LESS than two weeks after another tale of two separated twins who implausibly don’t clock their likeness, namely Propeller’s marvellous Comedy Of Errors, so returns a show almost as enduring as Shakespeare’s farce.
You don’t tend to get grown women – and a few chaps – crying at the end of the Bard’s offering.

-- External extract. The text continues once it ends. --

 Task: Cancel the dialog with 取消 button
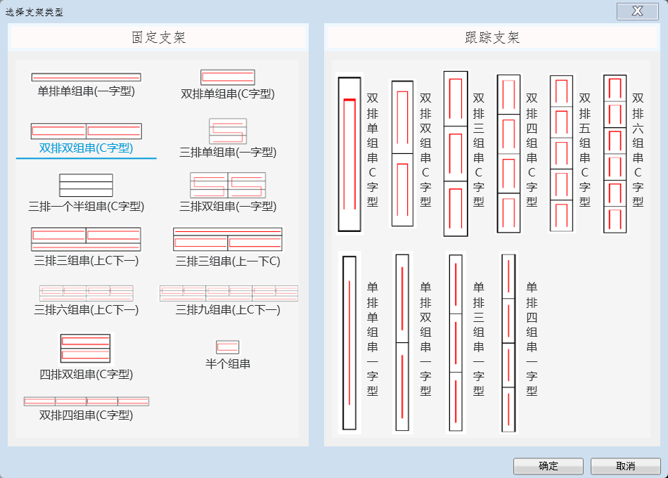(x=625, y=466)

Yet Willy Russell’s hard-luck story continues to command huge loyalty and assured reaction as it dispenses song, humour and tragedy.

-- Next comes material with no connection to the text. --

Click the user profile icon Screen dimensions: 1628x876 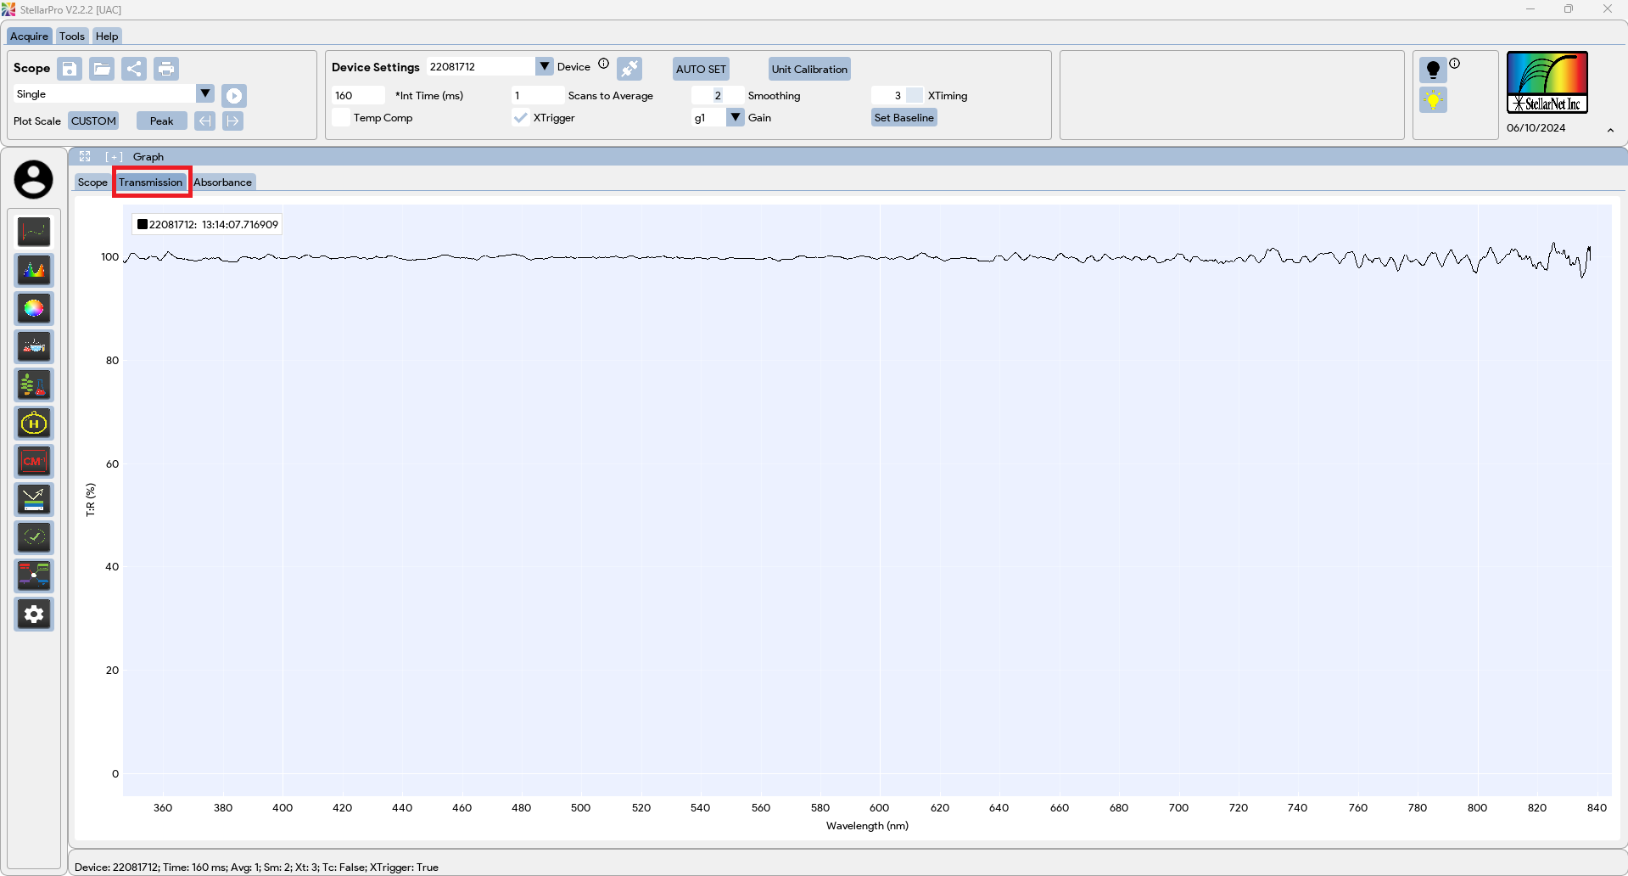pyautogui.click(x=33, y=180)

The West End favourite is back in Sheffield two years after Maureen Nolan played baby machine and struggling single mum Mrs Johnstone, now brought to life again by former X Factor finalist Niki Evans, pictured.
By her own admission not an actress, the bubbly Brummie compensates any flaws with technically perfect vocals and emotional conviction, singing strongly with Scouse lilt on the show’s cheesier musical moments, but excelling on key songs Marilyn Monroe, Bright New Day and weepy closer Tell Me It’s Not True.

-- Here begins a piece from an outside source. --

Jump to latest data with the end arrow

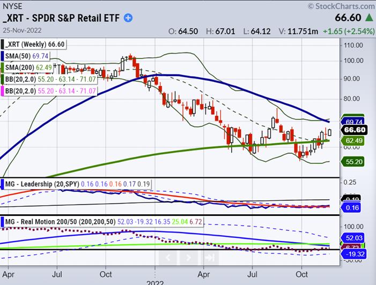211,258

The story begins on the skint cobbles of working class Liverpool with Mrs Johnstone giving up one of her twin boys to childless Mrs Lyons, the rich lady for whom she cleans. Sean Jones and Paul Davies are agile and efficient as evolving friends Scouser Mickey and Poshy Eddie, hailing from either side of the ‘tracks’ yet linked unknowingly by birth and an emerging love for childhood pal Linda.
Narrator Craig Price delivers a stand-out shift steering the rapidly-moving story from the vibrant kids street routine through the turmoil of two very different mothers as the twins cross paths, experience contrasting education, courtship, crime and ultimately heart-break as BB regulars are given a breezy, largely satisfying fix of this legendary show in its 25th year. Blood spills until February 12.